He ushered Bones to Li’s bedroom and was gratified to find it empty. As he suspected, however, all of Li’s clothing and that of her roommates had long since been bagged and removed. This was a big case now, though it had little to do with the shooting of the Pollsmoor chief warden. A brothel this connected with the underworld meant a lot of handouts would be forthcoming to get the genie back in the bottle. Given the circumstances of van Lagemaat’s death, no widow was likely offering a reward for the apprehension of his killers.

For his part, Bones seemed to be enjoying the field trip quite a bit. There were all new smells to smell, sights to see, and people to interact with.

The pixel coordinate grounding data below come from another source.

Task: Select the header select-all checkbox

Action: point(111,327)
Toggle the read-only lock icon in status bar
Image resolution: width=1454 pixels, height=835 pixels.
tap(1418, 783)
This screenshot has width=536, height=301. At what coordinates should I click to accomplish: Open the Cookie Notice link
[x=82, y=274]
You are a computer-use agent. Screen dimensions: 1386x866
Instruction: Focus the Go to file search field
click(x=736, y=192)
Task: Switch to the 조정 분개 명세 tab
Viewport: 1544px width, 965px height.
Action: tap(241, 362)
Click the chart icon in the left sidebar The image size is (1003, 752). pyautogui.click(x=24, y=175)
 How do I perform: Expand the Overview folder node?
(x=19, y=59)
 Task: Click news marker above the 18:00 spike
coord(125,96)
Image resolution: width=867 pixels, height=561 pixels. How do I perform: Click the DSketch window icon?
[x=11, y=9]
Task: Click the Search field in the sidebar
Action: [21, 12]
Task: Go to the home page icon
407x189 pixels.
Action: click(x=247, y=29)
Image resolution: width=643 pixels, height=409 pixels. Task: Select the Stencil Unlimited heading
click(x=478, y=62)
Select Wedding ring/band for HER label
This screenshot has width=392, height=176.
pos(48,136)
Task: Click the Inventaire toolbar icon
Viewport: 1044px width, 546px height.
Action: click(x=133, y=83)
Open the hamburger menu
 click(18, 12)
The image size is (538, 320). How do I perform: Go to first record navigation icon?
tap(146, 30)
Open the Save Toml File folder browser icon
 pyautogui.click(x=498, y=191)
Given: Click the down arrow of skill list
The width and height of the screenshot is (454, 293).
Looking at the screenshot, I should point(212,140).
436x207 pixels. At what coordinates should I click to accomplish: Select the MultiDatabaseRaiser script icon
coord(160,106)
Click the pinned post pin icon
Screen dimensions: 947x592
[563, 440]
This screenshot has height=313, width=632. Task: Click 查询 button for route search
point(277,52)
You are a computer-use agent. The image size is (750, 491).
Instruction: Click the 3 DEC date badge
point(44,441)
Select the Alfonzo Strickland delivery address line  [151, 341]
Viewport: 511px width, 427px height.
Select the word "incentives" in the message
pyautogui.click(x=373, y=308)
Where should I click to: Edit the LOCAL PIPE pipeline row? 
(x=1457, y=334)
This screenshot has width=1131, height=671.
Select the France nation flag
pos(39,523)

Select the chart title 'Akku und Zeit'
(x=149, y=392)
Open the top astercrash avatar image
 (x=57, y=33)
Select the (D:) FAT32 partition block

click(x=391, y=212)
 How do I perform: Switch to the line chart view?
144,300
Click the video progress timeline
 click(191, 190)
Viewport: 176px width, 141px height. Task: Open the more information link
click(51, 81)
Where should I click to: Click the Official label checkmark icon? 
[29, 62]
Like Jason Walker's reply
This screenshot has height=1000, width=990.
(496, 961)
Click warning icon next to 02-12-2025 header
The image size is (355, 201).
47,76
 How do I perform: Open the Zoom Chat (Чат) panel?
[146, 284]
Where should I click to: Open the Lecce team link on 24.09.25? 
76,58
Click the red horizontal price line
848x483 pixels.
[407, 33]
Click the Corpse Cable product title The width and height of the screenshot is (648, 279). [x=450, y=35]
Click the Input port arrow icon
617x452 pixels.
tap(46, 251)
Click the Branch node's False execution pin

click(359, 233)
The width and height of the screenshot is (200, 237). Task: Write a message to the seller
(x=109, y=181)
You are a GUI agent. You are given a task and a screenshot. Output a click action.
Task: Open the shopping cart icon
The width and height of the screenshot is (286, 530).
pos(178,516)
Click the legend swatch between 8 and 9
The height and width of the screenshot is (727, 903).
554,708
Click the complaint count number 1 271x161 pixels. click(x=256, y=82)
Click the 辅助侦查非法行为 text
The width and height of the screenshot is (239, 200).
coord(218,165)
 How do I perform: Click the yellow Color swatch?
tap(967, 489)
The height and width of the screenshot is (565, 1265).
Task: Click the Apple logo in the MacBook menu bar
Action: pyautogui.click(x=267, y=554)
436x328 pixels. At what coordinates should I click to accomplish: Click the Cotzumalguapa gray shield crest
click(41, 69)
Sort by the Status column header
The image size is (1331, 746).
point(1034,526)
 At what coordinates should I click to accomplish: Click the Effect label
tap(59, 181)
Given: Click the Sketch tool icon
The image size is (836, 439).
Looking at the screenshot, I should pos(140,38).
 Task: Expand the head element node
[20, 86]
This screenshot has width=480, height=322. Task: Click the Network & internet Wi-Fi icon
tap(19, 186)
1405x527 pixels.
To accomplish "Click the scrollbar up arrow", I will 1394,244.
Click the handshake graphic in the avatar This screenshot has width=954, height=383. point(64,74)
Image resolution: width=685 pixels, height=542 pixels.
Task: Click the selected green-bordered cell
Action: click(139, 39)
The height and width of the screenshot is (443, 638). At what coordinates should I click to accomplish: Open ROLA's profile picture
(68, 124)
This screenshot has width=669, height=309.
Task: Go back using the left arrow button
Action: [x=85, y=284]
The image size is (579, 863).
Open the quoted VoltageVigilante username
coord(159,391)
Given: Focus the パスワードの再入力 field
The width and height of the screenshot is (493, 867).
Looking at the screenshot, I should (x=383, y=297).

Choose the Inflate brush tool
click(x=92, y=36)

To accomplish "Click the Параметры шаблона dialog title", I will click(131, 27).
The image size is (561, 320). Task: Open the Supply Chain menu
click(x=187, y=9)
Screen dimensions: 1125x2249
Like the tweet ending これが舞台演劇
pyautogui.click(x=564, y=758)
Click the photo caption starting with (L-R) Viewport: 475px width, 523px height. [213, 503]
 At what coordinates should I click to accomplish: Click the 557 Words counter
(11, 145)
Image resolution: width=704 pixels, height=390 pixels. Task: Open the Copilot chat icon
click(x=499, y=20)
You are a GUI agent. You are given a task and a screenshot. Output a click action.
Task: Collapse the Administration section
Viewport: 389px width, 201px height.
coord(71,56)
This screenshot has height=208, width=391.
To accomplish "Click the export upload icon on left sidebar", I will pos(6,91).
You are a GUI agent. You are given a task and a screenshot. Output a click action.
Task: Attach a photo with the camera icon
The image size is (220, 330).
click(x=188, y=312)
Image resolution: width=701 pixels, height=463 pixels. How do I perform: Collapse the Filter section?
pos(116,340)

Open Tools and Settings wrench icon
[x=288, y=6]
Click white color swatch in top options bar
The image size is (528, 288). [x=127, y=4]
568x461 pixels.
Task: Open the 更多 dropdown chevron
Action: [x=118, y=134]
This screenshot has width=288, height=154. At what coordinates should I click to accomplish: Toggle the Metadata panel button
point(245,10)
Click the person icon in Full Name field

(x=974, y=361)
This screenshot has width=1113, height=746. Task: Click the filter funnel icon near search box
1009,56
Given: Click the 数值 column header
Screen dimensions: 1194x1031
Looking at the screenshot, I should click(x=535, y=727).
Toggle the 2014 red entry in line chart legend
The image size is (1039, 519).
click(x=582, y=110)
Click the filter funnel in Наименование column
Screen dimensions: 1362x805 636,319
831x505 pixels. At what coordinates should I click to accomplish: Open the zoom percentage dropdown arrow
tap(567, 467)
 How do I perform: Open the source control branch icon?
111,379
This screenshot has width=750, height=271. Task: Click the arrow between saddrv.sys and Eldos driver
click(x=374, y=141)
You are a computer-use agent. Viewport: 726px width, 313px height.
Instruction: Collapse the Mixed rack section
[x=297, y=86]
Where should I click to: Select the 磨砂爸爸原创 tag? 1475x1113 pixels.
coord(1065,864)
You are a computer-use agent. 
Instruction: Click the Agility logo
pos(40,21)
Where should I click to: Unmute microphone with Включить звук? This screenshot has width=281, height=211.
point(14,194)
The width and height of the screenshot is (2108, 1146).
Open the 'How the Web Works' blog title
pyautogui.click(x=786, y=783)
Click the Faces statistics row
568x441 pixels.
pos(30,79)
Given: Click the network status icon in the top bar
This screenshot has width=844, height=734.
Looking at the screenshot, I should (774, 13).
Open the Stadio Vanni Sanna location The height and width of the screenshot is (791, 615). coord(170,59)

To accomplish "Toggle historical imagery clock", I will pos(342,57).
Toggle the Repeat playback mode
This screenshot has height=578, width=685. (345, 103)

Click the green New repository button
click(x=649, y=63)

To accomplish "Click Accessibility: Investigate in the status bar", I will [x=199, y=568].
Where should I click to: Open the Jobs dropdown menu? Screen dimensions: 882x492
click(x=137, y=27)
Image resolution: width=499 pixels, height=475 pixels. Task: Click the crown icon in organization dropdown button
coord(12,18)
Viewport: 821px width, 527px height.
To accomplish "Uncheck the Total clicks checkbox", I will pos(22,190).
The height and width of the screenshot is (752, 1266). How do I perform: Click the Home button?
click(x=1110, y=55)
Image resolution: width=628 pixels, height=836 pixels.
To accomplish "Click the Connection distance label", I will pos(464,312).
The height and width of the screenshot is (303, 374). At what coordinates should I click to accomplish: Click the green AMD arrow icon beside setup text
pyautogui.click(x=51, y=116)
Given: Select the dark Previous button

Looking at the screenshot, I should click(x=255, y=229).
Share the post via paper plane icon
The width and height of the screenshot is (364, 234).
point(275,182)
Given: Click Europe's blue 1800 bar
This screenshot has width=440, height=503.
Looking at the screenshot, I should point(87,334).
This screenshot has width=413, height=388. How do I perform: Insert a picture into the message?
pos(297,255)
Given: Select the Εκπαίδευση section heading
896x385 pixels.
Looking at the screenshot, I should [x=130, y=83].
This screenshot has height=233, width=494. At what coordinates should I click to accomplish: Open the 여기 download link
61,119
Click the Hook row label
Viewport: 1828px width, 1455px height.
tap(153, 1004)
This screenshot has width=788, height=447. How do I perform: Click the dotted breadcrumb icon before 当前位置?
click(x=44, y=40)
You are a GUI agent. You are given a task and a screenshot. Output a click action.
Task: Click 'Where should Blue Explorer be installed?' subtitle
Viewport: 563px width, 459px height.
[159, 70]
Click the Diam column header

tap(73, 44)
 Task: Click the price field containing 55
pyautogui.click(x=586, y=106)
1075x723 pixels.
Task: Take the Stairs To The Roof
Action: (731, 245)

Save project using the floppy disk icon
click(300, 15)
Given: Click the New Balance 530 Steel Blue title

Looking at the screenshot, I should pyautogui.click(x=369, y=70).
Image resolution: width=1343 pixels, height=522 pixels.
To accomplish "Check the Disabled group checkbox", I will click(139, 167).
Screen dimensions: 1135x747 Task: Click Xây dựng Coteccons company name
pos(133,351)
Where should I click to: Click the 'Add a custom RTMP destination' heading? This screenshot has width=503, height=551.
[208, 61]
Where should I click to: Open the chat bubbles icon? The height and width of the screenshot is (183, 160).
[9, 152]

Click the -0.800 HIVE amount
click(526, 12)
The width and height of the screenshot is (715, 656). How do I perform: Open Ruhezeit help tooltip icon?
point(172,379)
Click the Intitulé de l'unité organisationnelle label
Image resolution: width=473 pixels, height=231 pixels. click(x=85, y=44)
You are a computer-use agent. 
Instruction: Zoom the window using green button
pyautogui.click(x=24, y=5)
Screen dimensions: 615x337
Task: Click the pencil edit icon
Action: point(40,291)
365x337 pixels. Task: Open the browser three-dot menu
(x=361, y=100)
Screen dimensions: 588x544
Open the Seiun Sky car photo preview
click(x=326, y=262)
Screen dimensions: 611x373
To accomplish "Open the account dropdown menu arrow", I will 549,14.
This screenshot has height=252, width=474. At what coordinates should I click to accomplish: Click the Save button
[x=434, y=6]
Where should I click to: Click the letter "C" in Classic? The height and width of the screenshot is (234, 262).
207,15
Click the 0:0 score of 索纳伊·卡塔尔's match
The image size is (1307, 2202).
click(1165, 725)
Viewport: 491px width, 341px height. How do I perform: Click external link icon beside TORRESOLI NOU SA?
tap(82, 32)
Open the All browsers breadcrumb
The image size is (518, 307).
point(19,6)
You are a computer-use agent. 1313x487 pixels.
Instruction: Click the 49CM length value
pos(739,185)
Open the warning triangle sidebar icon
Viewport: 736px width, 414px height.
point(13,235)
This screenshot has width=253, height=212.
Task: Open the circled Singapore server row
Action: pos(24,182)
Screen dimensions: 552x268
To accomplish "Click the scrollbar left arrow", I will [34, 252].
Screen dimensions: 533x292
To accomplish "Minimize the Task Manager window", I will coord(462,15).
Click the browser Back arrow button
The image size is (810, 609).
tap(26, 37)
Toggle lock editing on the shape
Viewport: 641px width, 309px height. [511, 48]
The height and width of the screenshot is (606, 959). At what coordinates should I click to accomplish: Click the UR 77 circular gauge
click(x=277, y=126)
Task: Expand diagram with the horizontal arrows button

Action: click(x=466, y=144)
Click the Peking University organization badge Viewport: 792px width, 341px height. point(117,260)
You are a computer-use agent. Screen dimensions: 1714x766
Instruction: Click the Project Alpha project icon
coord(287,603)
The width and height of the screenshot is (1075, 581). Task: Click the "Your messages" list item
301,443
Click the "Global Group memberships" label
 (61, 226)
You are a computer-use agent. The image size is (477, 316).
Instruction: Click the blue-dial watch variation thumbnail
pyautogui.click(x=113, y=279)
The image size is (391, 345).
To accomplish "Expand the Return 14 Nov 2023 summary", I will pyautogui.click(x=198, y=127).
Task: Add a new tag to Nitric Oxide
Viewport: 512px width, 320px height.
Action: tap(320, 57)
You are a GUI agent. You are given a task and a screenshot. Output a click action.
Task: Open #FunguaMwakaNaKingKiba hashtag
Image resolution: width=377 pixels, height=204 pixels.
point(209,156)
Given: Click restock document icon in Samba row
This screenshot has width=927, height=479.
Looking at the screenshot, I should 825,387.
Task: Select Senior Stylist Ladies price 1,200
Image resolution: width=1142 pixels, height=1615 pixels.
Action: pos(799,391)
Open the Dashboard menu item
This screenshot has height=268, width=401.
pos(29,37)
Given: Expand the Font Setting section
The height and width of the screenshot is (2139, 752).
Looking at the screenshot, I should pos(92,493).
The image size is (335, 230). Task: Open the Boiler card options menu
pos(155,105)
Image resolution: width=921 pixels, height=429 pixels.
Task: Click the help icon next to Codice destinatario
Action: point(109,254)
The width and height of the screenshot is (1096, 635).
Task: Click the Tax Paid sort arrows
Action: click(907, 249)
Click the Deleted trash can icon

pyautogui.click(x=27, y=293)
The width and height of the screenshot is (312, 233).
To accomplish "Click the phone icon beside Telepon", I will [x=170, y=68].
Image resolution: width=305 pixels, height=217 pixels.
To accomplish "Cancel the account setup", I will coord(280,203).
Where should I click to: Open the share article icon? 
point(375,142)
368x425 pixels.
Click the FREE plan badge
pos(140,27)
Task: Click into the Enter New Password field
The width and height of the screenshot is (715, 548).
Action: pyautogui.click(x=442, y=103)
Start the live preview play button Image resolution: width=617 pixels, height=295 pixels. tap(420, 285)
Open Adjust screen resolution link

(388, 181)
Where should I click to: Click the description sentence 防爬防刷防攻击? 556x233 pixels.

After being out in the country for so long, the bustle and move of activity excited him.

“All right, Bones, get over here,” Moqoma quietly instructed, indicating Li’s lower bunk.

The shepherd obeyed as Moqoma pushed the blanket aside and slowly stripped the sheets and pillowcase.

“Unfortunately, this is as good a scent article as we have to work with. The upside is that the clothes were probably just washed before they were put away and smell more of detergent than the target, while it’s clear no one’s washed the sheets for weeks.”

Bones disinterestedly sniffed the sheets and pillowcase, seeming to isolate a scent. His nose bobbed from wrinkle to fold, as if trying to locate a hidden source.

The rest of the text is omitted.